* WHAT IS ASKED
Reproduce the records word for word, starting at the line that contains "You are a GUI" and continuing through the last line of the records.
--------------------------------
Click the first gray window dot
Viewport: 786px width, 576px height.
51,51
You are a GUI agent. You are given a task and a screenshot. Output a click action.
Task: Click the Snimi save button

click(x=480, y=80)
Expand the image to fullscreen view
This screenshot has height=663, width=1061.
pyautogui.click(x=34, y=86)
--------------------------------
* PROBLEM SOLUTION
You are a GUI agent. You are given a task and a screenshot. Output a click action.
Task: Click the Snimi save button

click(x=480, y=80)
Expand the image to fullscreen view
This screenshot has height=663, width=1061.
pyautogui.click(x=34, y=86)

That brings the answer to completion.